I grew up near there, and we frequently went for plays at the Fisher Theater. ( Broadway used to "try out" in Det.) I love that building. Another great place to see is Pewabic Pottery- a still working Arts and Crafts pottery, and the People Mover, while failed as transportation has some excellent public art.

ellen said...

What beauty! I would love to see that all in person.
I see lots of inspiration for stitching too. Thanks so much for sharing.

Deborah said...

I see some great color and design inspiration from those few photos! Thank you for sharing, Kristin!

bernie said...

That's just amazing! Even the bathroom floor of the basement was spared no detail! What a feast for the eyes it must have been for an artist as you are.
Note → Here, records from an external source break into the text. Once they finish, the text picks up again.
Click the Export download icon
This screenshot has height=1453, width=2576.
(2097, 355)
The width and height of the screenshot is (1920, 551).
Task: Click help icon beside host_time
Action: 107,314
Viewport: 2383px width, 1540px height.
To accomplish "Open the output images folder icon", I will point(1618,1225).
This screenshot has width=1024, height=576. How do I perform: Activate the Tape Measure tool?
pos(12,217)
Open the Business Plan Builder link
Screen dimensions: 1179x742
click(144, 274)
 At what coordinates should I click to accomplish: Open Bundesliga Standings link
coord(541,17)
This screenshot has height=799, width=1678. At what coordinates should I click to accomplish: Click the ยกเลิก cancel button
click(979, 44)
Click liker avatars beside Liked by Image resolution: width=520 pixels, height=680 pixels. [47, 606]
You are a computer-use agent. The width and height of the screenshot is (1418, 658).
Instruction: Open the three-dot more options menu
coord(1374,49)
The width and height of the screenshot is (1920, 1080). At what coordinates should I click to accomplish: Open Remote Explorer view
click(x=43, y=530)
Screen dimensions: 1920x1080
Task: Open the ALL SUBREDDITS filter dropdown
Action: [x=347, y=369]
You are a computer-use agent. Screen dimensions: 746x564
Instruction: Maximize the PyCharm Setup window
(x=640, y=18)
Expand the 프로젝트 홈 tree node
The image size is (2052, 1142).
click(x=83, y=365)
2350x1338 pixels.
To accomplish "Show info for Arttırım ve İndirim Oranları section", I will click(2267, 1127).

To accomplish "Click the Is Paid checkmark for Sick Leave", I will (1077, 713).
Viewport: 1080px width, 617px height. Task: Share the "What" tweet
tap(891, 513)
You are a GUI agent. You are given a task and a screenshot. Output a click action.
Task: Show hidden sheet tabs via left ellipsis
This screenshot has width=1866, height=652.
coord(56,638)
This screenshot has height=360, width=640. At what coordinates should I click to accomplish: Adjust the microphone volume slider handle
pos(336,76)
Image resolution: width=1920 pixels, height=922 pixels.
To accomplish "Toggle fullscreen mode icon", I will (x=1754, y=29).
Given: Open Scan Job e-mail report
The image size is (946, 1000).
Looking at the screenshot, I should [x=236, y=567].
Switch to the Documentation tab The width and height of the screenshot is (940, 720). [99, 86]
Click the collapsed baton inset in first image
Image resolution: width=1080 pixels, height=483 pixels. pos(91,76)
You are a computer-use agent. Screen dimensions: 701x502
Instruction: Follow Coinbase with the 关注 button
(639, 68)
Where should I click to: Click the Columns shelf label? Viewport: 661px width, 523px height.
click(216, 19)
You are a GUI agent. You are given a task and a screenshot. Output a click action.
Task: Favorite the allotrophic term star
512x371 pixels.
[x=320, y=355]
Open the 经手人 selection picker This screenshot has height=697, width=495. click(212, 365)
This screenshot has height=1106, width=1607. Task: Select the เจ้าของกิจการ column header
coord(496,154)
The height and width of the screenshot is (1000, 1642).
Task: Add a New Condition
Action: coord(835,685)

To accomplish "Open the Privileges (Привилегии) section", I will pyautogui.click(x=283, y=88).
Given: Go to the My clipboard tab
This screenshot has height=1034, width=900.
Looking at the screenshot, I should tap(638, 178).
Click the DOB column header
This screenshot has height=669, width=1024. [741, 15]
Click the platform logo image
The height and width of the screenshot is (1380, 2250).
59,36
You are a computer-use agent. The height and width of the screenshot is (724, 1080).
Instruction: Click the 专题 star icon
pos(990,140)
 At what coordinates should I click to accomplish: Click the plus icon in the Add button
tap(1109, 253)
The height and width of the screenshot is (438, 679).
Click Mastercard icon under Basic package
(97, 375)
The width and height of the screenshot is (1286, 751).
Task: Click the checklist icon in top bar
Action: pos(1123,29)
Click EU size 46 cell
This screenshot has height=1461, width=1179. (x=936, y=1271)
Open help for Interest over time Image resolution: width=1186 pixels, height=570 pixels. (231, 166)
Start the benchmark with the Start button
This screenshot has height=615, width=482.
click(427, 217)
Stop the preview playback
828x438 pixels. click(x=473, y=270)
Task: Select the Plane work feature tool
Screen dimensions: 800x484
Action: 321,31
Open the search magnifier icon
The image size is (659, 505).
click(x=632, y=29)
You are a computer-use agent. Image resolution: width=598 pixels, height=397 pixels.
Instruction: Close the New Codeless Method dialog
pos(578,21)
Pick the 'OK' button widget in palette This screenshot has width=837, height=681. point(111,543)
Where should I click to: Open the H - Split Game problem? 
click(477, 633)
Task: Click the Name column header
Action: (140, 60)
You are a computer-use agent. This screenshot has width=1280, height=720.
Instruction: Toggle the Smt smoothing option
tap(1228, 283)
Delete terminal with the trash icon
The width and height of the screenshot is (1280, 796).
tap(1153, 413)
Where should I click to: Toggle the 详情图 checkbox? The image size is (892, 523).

I'm glad you had a great time.

Judi A. said...

I am a fairly new reader of your blog and must say I enjoy it immensely and am especially thrilled to know about it and read about the beautiful Fisher Building. It is sad to me that so many people that live near Detroit are afraid to cross 8 Mile Rd and miss out on all that the city has to offer. I did community health nursing in Detroit for several years and also worked as a consultant in a private assisted living facility (Hannan House) just a block from the Fisher Building. I never tired of walking over there and just soaking in the beauty of it all! Besides that building, the Detroit Public Library is also worth visiting, as well as St.Paul's Cathedral and, of course, the Detroit Institute of Art. All of these within 2-3 blocks of each other! I cannot encourage enough those that live closeby to make a point of exploring Detroit and some of these old, gorgeous buildings, as well as Bell Isle, some of the other old, historic churches, etc. etc. I no longer live in Michigan, but I came to love the city of Detroit and its history, most of the people that live there, and all the other things it has to offer (great restaurants, sports activities,
4th of July fireworks, and on and on). Thank you for posting such great photos and information and presenting something favorable about Detroit!!.........Judi :-)

Ahava Hopps Brooke said...

wow. thanks for sharing these beautiful images.